Supplied information>
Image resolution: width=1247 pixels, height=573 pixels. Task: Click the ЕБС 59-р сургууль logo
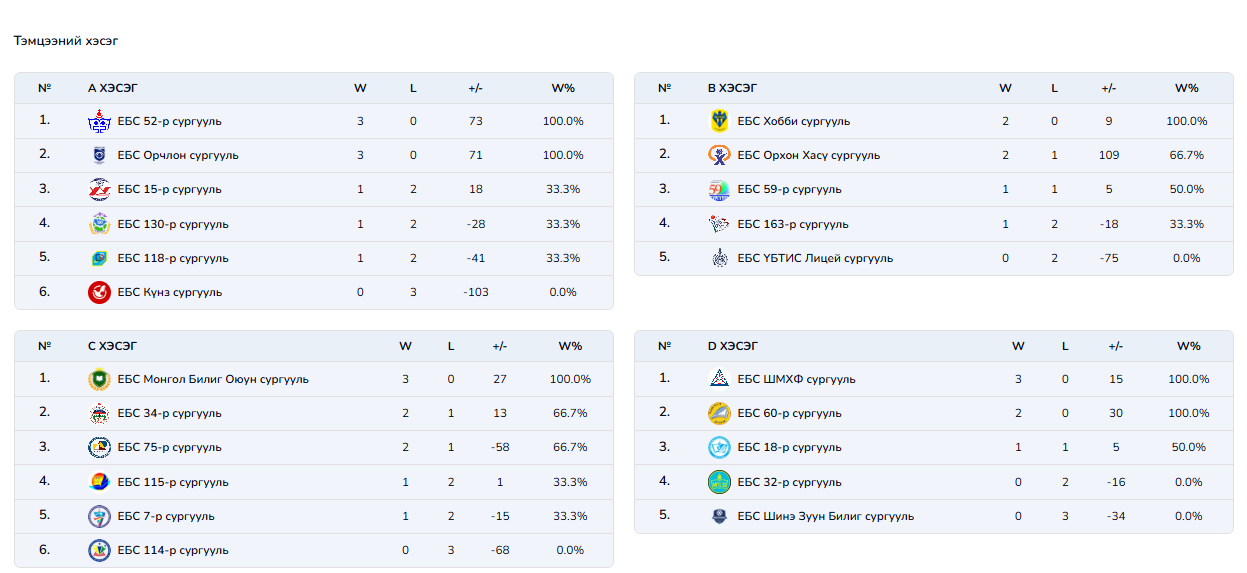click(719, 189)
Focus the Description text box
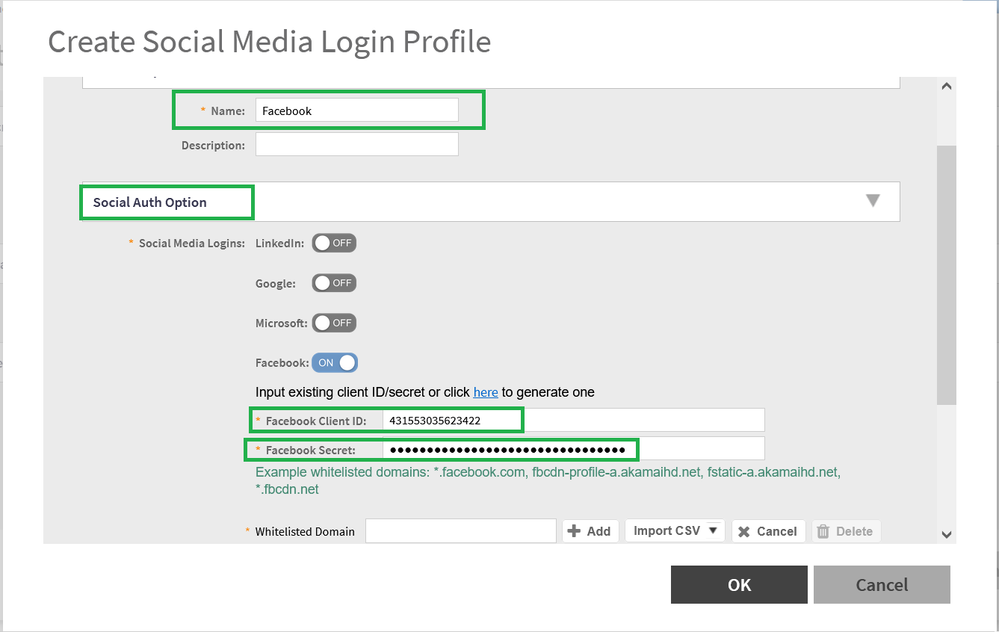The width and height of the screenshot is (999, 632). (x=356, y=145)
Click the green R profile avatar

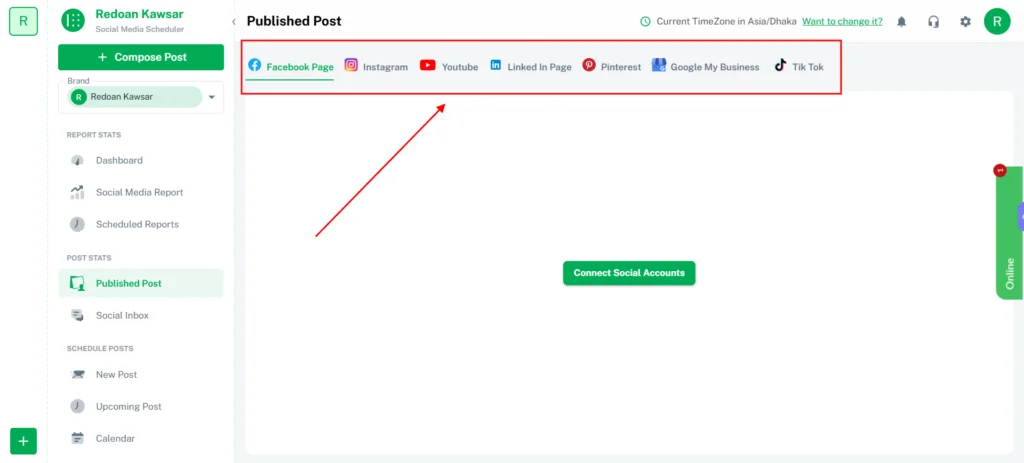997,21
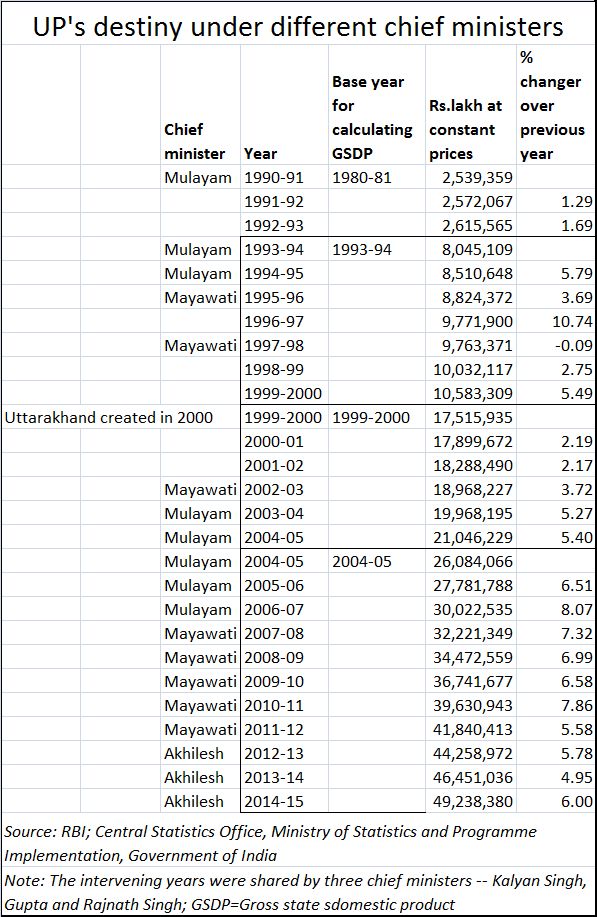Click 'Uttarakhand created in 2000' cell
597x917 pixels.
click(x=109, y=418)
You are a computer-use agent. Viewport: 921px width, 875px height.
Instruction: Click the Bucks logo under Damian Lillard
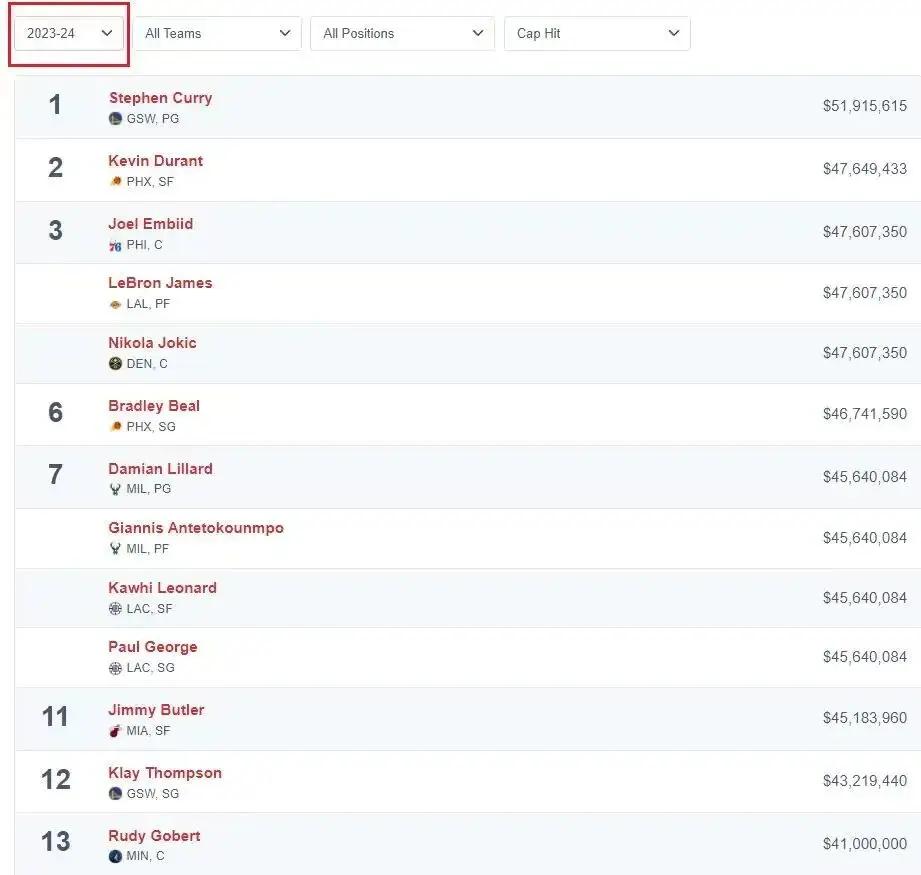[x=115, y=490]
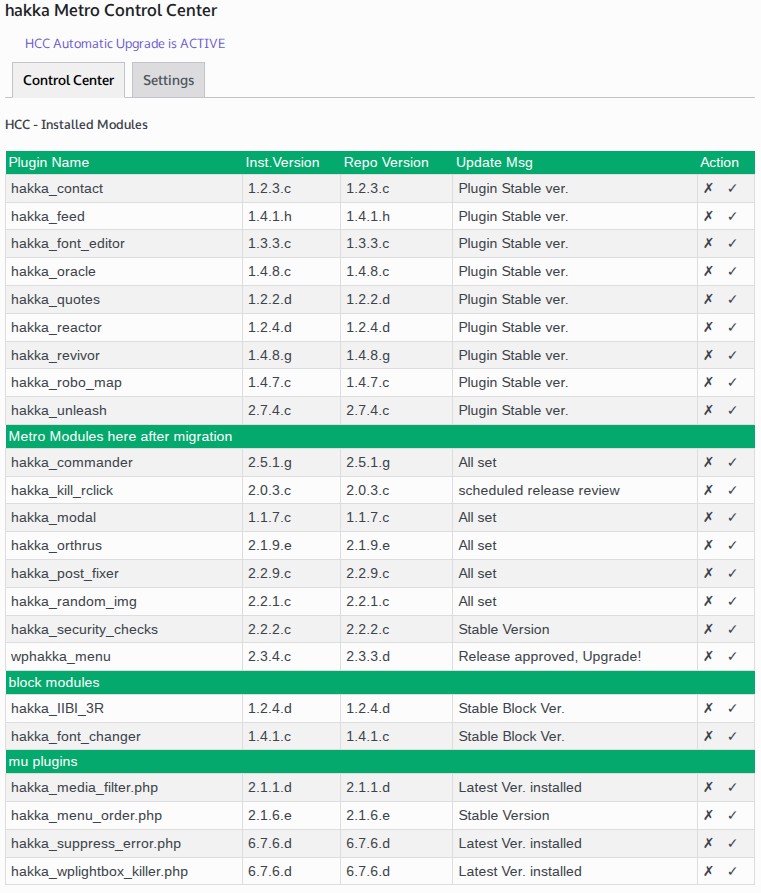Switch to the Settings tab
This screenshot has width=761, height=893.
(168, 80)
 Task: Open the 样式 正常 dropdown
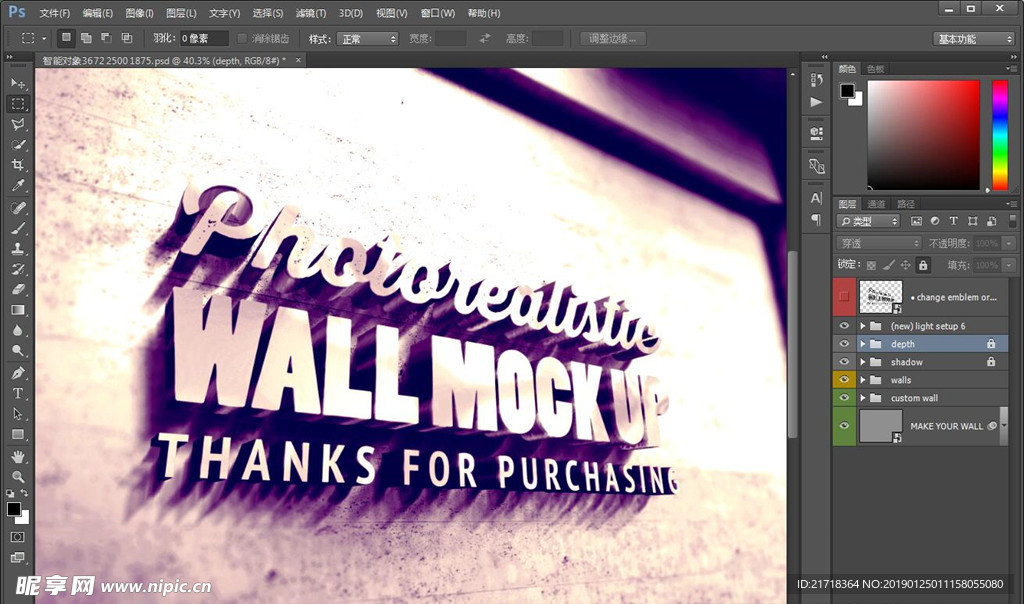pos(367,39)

About this task>
Your copy of the data should match it exactly, apart from the images, which are omitted.

Answer space>
Image resolution: width=1247 pixels, height=573 pixels. Task: Click the ЕБС 59-р сургууль logo
click(719, 189)
Focus the Description text box
The width and height of the screenshot is (999, 632). (x=356, y=145)
Click the green R profile avatar

997,21
Click 'Uttarakhand created in 2000' cell
597x917 pixels.
click(x=109, y=418)
You are a computer-use agent. Viewport: 921px width, 875px height.
Instruction: Click the Bucks logo under Damian Lillard
[x=115, y=490]
Switch to the Settings tab
This screenshot has width=761, height=893.
(168, 80)
 Task: Open the 样式 正常 dropdown
pos(367,39)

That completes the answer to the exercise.